## Entries shown

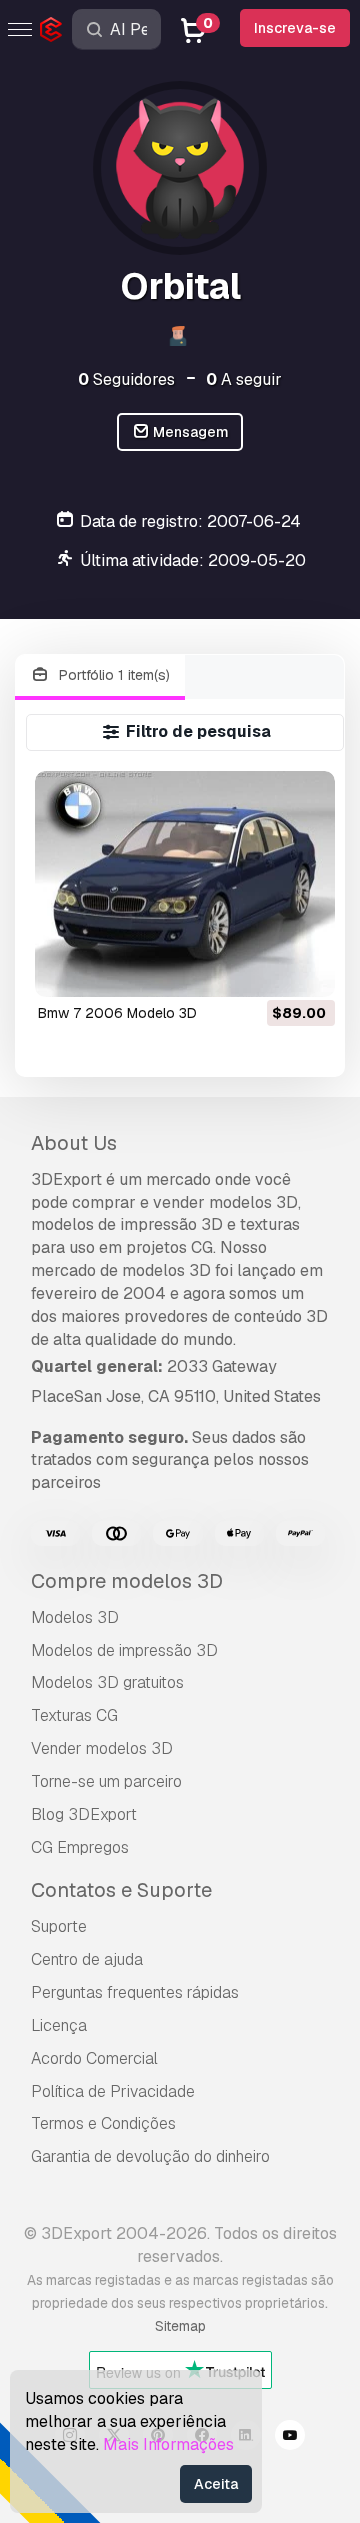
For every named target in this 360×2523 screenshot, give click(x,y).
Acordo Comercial (94, 2058)
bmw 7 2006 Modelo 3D (117, 1013)
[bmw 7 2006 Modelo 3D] (185, 883)
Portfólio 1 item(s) (112, 675)
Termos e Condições (103, 2123)
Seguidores (126, 379)
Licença (59, 2025)
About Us (74, 1143)
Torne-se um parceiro (106, 1781)
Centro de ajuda (87, 1959)
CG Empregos (80, 1847)
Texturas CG (74, 1715)
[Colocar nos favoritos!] (306, 969)
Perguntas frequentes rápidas (135, 1992)
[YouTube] (290, 2438)
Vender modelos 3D (102, 1748)
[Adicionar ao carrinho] (265, 969)
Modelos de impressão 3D (124, 1650)
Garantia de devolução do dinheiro (150, 2156)
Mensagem (189, 432)
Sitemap (180, 2326)
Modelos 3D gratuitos (107, 1682)
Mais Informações (168, 2444)
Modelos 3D (75, 1617)
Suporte (59, 1926)
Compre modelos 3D (127, 1581)
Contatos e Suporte (121, 1890)
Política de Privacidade (113, 2091)
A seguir (244, 379)
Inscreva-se (295, 28)
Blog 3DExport (84, 1814)
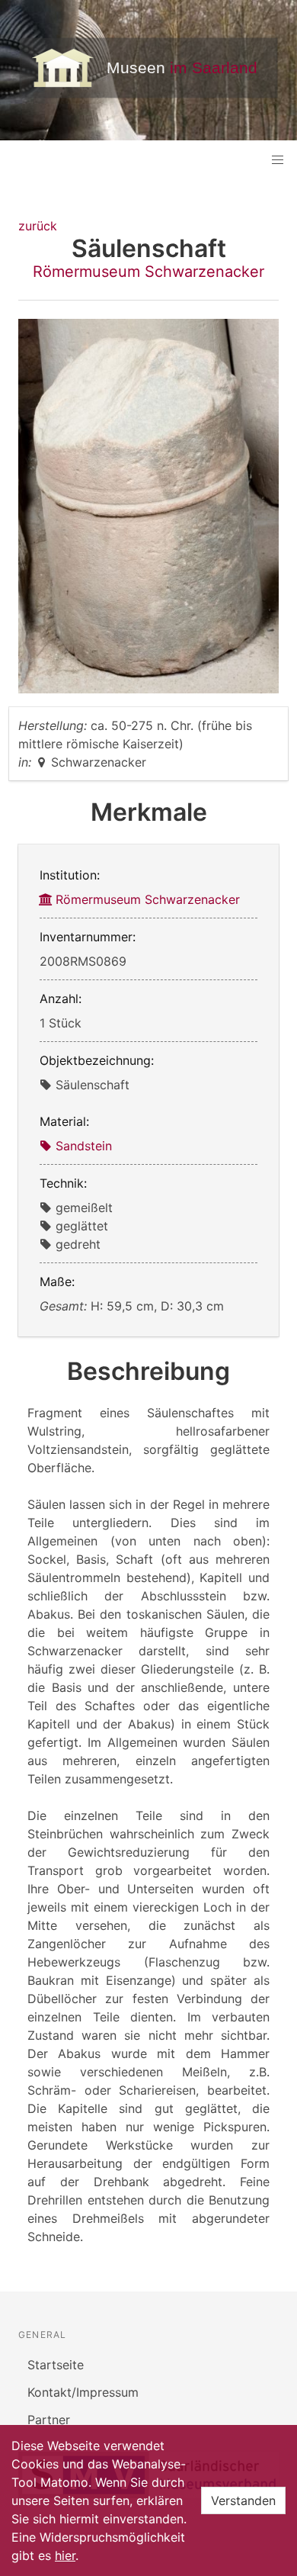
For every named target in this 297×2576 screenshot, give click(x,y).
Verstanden (243, 2500)
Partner (48, 2419)
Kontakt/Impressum (83, 2392)
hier (65, 2555)
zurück (37, 225)
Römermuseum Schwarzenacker (148, 271)
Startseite (55, 2364)
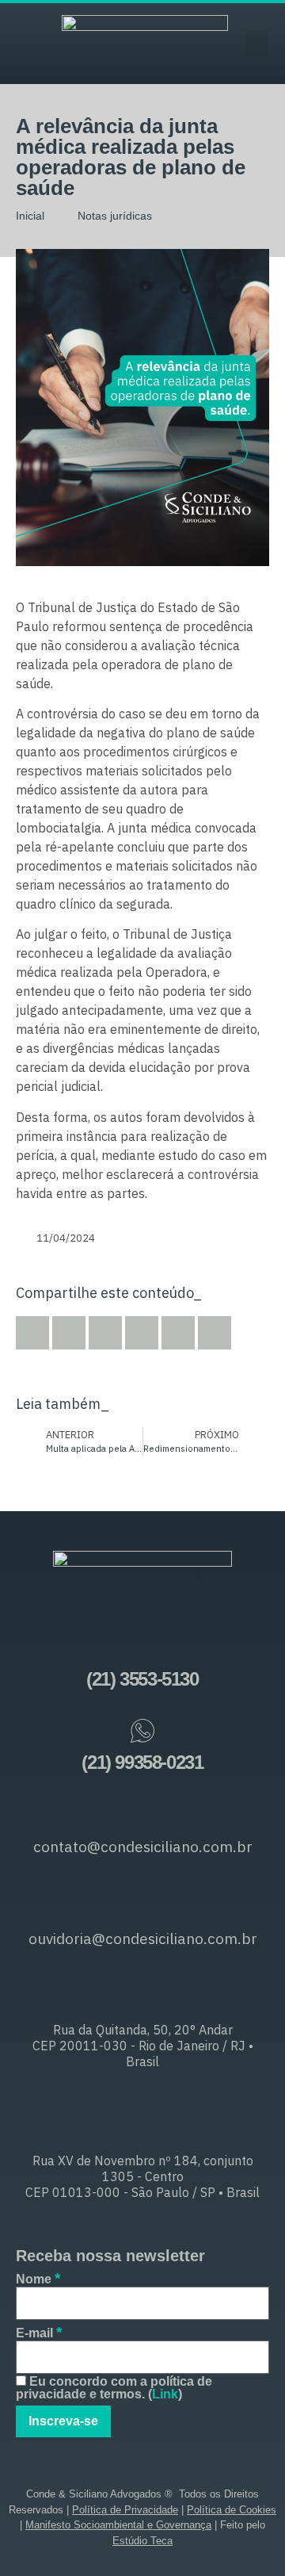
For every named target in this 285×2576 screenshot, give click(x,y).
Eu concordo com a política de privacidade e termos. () (114, 2388)
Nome (38, 2278)
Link (165, 2394)
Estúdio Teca (142, 2541)
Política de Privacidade (125, 2510)
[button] (256, 43)
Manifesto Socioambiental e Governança (118, 2525)
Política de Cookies (231, 2510)
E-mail (39, 2332)
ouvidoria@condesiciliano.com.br (142, 1938)
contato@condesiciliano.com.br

## Problem to solve
Find the line that contains "Modelos de impressão 3D (124, 1650)" and repeat it, along with every line after it to the end of the data, exactly; drop the pictures.

## Result for this exercise
Modelos de impressão 3D (124, 1650)
Garantia de devolução do dinheiro (150, 2156)
Mensagem (189, 432)
Sitemap (180, 2326)
Modelos 3D gratuitos (107, 1682)
Mais Informações (168, 2444)
Modelos 3D (75, 1617)
Suporte (59, 1926)
Compre modelos 3D (127, 1581)
Contatos e Suporte (121, 1890)
Política de Privacidade (113, 2091)
A seguir (244, 379)
Inscreva-se (295, 28)
Blog 3DExport (84, 1814)
For every named target in this 297×2576 screenshot, give click(x,y).
Verstanden (243, 2500)
Partner (48, 2419)
Kontakt/Impressum (83, 2392)
hier (65, 2555)
zurück (37, 225)
Römermuseum Schwarzenacker (148, 271)
Startseite (55, 2364)
For every named target in this 285×2576 screenshot, give click(x,y).
Eu concordo com a política de privacidade e termos. () (114, 2388)
Nome (38, 2278)
Link (165, 2394)
Estúdio Teca (142, 2541)
Política de Privacidade (125, 2510)
[button] (256, 43)
Manifesto Socioambiental e Governança (118, 2525)
Política de Cookies (231, 2510)
E-mail (39, 2332)
ouvidoria@condesiciliano.com.br (142, 1938)
contato@condesiciliano.com.br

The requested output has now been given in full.